JR. wrote: ↑Sun Feb 17, 2019 10:48 am
After thinking about an op amp substitute for my 3-put I though of a couple ways.
Summing the two floating outputs should remove AC (audio) and capture the DC offset we need to subtract out. Sending the floating voltage audio DC coupled into simple grounded inverting op amps,
then adding in an inverted version of the CM DC voltage we should realize a DC coupled 0V referenced output.
(emphasis added.)
JR
May have been down this road...
How much current do you have to do this?
I recall in the early days of this discussion over at Prodigy-Pro the point being raised about "burning off" common mode DC via a differential stage or some other means of subtraction.
If you make the resistors low enough for low noise the power dissipation is high.
Make the resistors too high and the noise degrades.
I think burning off common mode is where many people abandoned a fully DC-coupled method.
IIRC Chalupa used that approach.
It's been 12 years but I think Olaf was the one who brought that up.
If you look at this block diagram, the only part that's unique to being input-capacitorless is the common mode servo. (Shown at bottom.)
Input-Capacitorless Preamp Overall Block Diagram
Most of the "stuff" is "stuff" you'd have in there anyway.
The only real added part is the servo shown here:
Input-Capacitorless Preamp Feed-Forward Common Mode Servo With Bootstrapped Flying Rail Supply
The two resistors and the film cap used to sense the
input Vcm are not shown on this drawing. See:
viewtopic.php?f=6&t=598#p6865
The only significant circuitry required to pull off the Vcm servo is an op amp, two transistors and two Zeners.
Maybe there's a simpler way to do it?
I had once thought about using a specialized switcher with a floating auxiliary secondary.

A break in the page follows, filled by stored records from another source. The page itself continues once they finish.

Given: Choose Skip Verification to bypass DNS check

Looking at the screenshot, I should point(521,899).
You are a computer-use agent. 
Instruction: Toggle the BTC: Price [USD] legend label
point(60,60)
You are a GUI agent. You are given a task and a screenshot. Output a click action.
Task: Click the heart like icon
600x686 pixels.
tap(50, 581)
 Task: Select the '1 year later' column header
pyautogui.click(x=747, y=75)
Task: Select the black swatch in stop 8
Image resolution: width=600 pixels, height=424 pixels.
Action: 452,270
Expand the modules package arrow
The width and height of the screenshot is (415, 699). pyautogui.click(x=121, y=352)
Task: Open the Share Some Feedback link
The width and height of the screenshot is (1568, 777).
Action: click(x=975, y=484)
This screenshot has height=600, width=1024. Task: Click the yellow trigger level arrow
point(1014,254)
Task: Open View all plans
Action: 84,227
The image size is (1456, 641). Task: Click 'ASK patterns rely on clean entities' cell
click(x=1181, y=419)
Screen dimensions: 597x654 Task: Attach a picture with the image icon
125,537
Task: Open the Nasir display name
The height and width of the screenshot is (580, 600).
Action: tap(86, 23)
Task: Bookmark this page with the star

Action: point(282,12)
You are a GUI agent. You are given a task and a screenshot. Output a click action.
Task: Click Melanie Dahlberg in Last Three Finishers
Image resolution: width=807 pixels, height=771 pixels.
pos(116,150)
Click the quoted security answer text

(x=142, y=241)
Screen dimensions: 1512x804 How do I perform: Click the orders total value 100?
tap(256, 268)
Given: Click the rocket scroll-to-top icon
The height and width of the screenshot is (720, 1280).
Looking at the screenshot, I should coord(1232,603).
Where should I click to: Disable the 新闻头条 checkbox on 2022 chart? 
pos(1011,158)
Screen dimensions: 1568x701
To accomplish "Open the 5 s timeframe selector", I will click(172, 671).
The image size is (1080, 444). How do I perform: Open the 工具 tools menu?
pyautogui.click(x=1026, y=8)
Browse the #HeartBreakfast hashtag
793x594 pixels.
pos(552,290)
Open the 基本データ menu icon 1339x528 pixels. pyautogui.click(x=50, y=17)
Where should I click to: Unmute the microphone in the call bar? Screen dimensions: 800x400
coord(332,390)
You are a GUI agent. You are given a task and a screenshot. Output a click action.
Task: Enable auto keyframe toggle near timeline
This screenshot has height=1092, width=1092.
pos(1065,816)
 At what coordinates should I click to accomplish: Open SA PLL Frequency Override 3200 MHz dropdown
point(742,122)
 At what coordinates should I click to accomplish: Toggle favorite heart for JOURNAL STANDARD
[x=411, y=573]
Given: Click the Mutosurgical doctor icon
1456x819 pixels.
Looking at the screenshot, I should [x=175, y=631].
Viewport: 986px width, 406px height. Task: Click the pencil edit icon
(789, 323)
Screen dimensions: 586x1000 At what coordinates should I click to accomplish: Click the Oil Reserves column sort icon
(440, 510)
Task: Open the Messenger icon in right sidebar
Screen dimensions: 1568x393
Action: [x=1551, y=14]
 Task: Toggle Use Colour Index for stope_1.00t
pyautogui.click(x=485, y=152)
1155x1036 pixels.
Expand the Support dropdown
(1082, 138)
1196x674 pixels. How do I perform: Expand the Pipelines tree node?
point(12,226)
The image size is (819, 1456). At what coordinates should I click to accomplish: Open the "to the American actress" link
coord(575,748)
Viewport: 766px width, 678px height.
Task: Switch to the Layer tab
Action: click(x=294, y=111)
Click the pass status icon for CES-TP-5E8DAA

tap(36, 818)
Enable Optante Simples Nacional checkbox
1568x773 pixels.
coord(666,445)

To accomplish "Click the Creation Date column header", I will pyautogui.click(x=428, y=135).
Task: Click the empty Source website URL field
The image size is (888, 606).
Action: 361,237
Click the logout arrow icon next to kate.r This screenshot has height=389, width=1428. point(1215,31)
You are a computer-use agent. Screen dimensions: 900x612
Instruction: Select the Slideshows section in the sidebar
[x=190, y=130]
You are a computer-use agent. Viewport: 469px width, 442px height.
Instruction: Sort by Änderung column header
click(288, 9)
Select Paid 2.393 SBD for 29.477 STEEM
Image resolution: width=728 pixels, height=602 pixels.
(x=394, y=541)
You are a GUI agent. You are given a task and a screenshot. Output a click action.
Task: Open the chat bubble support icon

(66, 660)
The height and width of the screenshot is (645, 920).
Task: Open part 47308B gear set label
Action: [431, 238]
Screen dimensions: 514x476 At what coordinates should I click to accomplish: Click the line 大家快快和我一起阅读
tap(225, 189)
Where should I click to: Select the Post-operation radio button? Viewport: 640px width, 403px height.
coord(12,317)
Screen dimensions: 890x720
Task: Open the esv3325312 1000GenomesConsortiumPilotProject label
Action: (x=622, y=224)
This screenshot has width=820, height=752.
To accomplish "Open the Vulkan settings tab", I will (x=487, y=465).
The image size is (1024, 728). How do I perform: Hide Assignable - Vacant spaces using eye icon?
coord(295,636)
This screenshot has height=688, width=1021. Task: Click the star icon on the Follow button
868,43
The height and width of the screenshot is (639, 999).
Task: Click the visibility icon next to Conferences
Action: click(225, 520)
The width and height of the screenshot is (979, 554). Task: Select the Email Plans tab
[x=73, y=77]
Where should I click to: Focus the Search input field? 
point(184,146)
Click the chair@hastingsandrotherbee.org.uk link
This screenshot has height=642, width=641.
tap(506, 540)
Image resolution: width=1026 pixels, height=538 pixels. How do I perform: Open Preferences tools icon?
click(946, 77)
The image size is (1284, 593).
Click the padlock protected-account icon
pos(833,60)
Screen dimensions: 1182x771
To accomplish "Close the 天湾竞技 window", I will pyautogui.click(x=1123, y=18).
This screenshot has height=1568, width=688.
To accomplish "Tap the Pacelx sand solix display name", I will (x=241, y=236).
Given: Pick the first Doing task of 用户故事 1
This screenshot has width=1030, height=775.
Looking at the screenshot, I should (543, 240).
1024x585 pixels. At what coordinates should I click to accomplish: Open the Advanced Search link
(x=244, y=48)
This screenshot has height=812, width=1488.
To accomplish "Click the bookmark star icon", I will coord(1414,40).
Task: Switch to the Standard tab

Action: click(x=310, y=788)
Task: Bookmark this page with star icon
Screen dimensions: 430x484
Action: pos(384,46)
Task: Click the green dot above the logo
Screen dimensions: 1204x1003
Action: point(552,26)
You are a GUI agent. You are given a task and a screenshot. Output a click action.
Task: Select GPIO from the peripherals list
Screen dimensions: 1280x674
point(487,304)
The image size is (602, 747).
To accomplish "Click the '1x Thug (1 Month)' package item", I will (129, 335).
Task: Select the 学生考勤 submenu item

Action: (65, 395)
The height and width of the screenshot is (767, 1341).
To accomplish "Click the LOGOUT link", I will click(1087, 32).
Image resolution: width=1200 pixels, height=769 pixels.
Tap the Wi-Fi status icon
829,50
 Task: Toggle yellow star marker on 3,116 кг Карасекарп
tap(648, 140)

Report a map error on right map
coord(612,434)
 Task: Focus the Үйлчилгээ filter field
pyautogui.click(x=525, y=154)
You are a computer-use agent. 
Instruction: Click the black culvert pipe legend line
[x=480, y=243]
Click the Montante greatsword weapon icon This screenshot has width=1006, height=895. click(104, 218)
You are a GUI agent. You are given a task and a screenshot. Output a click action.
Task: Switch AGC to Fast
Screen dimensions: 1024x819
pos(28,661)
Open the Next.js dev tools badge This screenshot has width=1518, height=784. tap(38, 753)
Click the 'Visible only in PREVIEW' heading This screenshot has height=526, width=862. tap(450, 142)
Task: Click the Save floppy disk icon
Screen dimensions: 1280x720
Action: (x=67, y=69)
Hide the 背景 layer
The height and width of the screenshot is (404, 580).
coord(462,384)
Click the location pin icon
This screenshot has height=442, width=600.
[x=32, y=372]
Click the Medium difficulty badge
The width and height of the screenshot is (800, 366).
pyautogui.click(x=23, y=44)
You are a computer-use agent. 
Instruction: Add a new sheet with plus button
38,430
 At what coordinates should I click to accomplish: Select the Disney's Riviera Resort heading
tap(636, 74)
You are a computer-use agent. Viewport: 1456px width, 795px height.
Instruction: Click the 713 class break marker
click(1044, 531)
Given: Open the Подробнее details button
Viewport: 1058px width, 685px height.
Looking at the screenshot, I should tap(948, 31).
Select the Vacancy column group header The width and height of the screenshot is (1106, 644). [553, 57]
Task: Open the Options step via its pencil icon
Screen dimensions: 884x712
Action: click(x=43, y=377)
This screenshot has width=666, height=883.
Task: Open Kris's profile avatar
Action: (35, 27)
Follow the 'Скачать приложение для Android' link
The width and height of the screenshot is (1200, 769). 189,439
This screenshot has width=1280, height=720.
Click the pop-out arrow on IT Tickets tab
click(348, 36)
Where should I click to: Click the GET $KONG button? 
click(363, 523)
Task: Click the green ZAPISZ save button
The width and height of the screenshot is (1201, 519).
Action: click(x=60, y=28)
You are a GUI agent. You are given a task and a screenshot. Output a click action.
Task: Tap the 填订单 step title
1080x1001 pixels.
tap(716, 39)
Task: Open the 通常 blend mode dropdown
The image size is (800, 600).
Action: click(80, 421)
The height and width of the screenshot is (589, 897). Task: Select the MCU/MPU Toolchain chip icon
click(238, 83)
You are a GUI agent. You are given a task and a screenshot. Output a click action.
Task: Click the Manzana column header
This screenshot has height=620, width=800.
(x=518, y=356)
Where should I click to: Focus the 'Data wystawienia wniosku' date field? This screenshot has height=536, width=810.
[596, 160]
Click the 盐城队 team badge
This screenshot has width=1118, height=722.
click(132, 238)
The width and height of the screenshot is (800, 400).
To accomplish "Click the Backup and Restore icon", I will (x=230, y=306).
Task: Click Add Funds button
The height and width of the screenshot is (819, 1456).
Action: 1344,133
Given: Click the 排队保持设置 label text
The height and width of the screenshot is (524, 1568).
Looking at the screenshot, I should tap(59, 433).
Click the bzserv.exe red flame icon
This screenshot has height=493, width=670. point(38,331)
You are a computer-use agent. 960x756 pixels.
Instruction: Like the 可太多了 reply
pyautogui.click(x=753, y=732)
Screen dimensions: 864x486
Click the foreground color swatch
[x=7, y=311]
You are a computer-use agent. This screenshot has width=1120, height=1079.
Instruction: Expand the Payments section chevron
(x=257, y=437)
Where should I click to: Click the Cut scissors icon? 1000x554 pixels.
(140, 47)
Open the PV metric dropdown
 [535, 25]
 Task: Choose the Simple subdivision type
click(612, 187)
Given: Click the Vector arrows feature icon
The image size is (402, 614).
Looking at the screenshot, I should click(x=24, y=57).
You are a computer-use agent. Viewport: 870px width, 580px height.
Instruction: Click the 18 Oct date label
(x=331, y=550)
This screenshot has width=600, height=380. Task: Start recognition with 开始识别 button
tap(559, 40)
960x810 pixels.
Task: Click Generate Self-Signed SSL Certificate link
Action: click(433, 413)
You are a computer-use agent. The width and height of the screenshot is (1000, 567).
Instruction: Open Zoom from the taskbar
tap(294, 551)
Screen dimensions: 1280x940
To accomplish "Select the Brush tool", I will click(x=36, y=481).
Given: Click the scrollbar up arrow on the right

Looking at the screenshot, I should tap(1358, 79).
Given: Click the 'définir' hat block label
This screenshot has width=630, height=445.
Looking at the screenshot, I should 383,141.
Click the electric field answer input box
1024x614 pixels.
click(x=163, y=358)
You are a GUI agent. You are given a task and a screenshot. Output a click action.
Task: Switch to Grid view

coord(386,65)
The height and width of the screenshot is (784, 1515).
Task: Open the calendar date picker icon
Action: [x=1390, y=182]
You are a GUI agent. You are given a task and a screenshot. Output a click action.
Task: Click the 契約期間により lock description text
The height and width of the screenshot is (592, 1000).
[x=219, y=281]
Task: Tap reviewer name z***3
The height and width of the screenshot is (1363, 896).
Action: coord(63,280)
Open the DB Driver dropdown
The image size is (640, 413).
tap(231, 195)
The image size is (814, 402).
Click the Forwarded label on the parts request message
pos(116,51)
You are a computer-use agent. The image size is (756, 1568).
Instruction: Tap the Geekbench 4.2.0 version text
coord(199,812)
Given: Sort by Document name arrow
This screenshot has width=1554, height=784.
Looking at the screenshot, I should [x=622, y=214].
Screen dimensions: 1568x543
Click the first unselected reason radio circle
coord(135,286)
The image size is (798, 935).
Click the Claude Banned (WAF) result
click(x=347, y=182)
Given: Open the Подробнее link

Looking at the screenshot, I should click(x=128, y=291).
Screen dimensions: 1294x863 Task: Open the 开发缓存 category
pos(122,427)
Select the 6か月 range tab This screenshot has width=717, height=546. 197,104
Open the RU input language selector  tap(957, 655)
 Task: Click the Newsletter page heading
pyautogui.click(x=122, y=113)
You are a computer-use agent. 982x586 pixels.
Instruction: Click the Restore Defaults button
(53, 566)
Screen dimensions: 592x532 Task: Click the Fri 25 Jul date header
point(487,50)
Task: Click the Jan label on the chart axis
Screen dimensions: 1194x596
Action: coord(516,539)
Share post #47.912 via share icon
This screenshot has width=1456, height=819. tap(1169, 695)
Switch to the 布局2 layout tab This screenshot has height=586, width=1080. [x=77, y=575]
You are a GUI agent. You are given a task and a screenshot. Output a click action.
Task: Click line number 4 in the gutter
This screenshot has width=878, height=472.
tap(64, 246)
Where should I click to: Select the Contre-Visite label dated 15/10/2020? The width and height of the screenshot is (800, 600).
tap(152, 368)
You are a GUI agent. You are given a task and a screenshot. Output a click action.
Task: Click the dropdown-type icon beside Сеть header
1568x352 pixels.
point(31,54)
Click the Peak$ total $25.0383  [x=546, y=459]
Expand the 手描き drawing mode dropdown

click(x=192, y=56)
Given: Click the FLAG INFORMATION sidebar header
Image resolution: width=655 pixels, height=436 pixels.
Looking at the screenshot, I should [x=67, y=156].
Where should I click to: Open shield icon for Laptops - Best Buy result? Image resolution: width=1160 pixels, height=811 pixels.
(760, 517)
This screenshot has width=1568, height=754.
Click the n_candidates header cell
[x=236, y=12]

A second center-tapped transformer and +/-15V split supply would float up to Vcm.
The +/-15V floating supplies would bracket around Vcm just like they do now.
Driving the transformer CT would likely require the same buffer as would be used to drive the existing servo/bracketing supply.
The only advantage might be less wasted power.
Is there a solution that's simpler than an op amp and two medium-power transistors?
Maybe use 2X TL431's instead of Zeners?
Oh wait that adds 4X resistors, never mind.
Seriously, how much simpler can this be?
The other thing is you still want is good old-fashioned AC-coupling for a defined high-pass filter.
Without regard to an offset-correcting servo being a high pass filter you really want something to filter the infrasonic or the subway.
There's no point in response to DC unless you're recording strain gauges or earthquakes.
So whether the output is feeding an analog Pultec, a floating converter, or a tin cup attached to a string you still want an analog film-capcitor-based high pass filter to keep from recording or transmitting out-of-band DR-robbing LF rumble.
Maybe you don't want it all the time but you definitely want the button.
You just can't beat a capacitor (or two) for the high-pass function.
At the end of the day all we're doing is moving the coupling caps from the input to the output to make them smaller and film.
The other benefits might be lower equivalent source resistance and removal of stored DC charges from the input transistors.
Whatever added benefits we get from that is fine.
I think that's it in a nutshell: We're just using an op amp to move the coupling caps.